What we ideally want is to specify our own rules. And it makes sense to specify these rules in code and not LLMs - since we need some determinism in these lints to return the same results after every pass. Thankfully LLMs are able to generate AST parsing code pretty accurately.

Could we just use LLMs to create deterministic guardrails for themselves? Determystic is a proof of concept to answer that question.

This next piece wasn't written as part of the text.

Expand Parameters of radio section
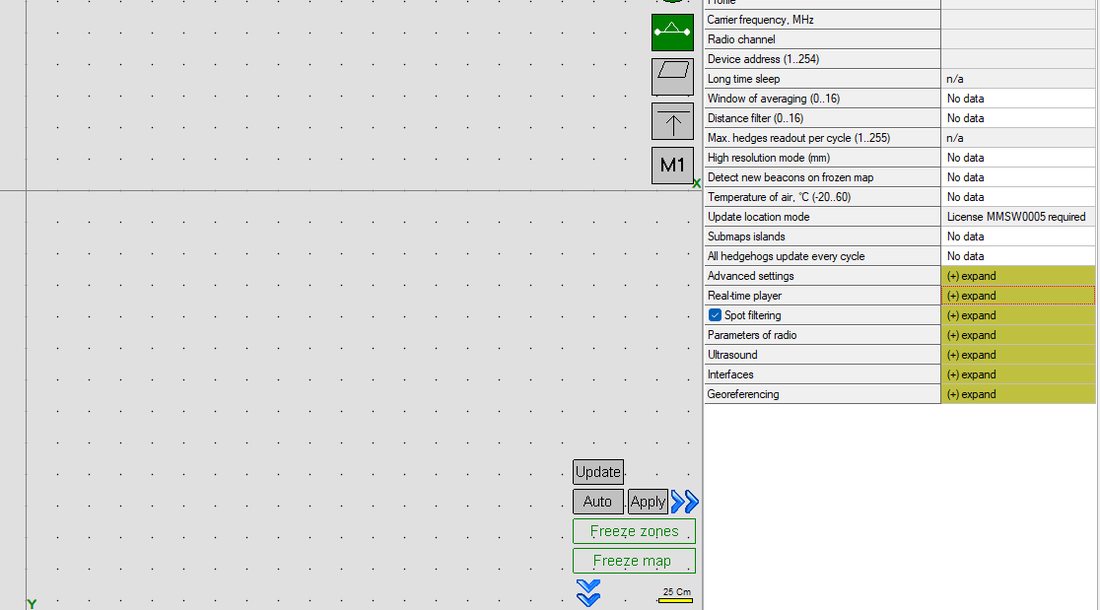(x=1017, y=335)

Let's say we want to ensure that our models always use modern Python typehinting and don't use Optional types. Let's say your LLM generated some code that we don't like:

from typing import Optional
from pydantic import BaseModel

class MyModel(BaseModel):
    name: Optional[str] = None
    age: int

def main():
    model = MyModel(name="John", age=30)
    print(model)

if __name__ == "__main__":
    main()

We can describe this explicitly by referencing bad code that the agent just wrote.⁴

uvx determystic new-validator

1. Enter the bad Python code that your Agent generated: var: Optional[int] = None

2. Describe the issues Don't use Optional - use A | None

3. Name your validator Modern typehinting

After this you can run uvx determystic validate and get a full validation of your project based on your new rule:

Custom Validator main.py:6: Use 'T | None' instead of 'Optional[T]' for type hints
     4 | 
     5 | class MyModel(BaseModel):
>>>  6 |     name: Optional[str] = None
     7 |     age: int
     8 |

How it works

Determystic creates validators for your coding conventions, using the AST of your programming language. Running the new-validator CLI will kick off a Claude job to draft an AST validator. The validator will look for this Optional[] pattern and flag an error when it finds one.

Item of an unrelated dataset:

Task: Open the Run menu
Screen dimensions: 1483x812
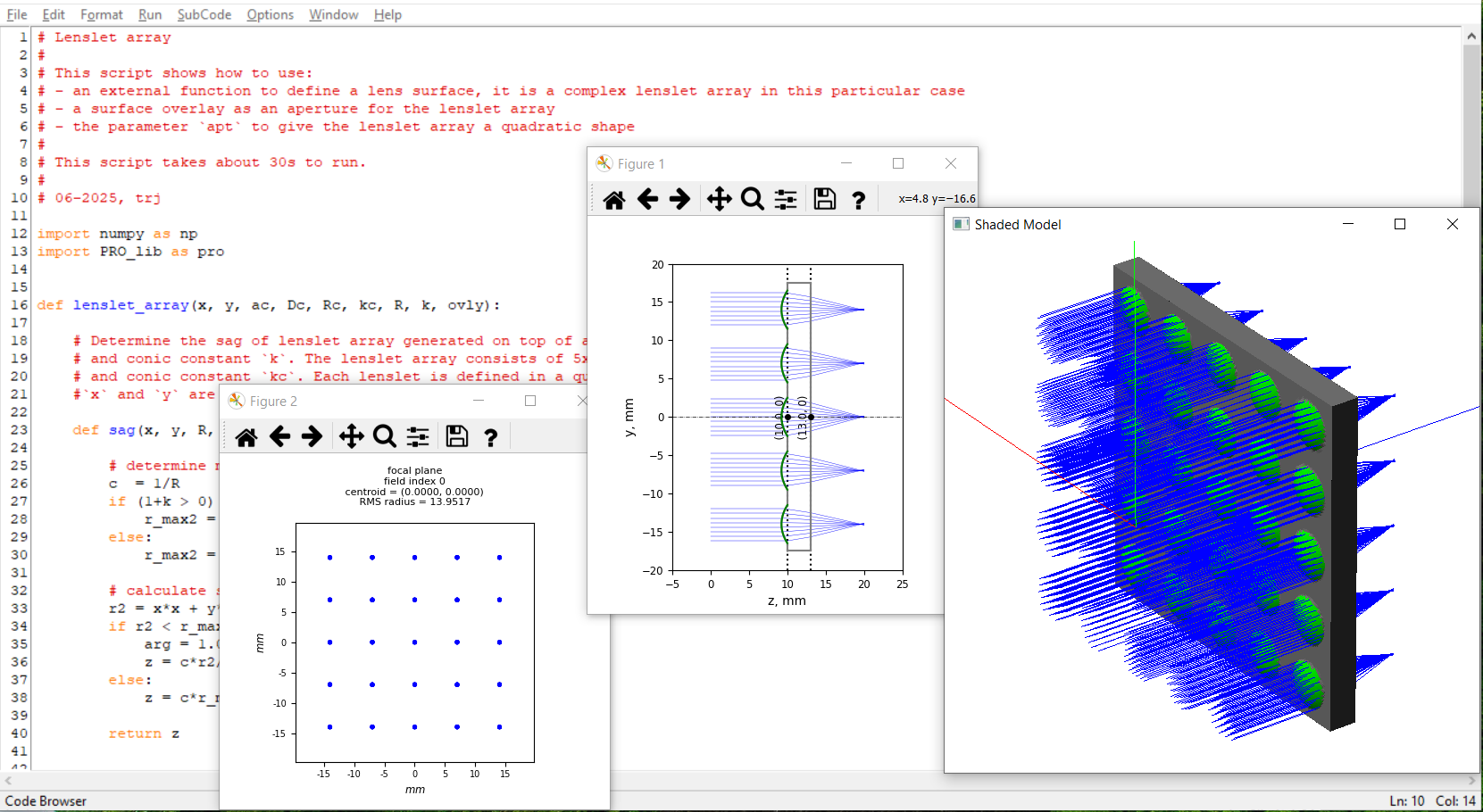Action: pyautogui.click(x=150, y=14)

To make sure that our AST parser does what we intend it to do, we also have the internal determystic Agent write a series of test cases that will test good and bad behavior. We will iterate on this until our parser passes so we know we'll get better code that you don't have to internally check yourself. All this is stored in a local .determystic hidden folder in your current project that you can introspect.

If this approach catches on, you can also share these validators across projects or across team members. In a pipeline like this I think the shareability of the validators is mission critical.

To make determystic a bit more convenient for all my projects, I also bundled in some default validators that I install on every project these days. ruff for code formatting and ty for type checking. ty is still an an early beta but moving quickly. I imagine once it's released as a stable beta a lot of people are going to move over from pyright and mypy⁵.

The future

As LLMs get better and we put more compute behind RL environments, I think a lot of this will be solved at the model layer. But even then the system prompt makes us rely on natural language to describe what is otherwise a more precise problem.

In the future we might not even look at our code. In these situations it doesn't really matter what your code looks like. But for as long as we need humans interacting with the code that we write - and therefore have opinions about coding style and library utilization - it's still very helpful. I've found it can also result in better code by enforcing some ways of implementing library subclasses that I know will lead to a more efficient end draft.

I'm still in the very early days on this approach. But I'd love some feedback about ergonomics and the unusual coding conventions I'm sure people are going to throw at it. Raise an issue if you have examples of things that aren't working and I'll try to get them fixed.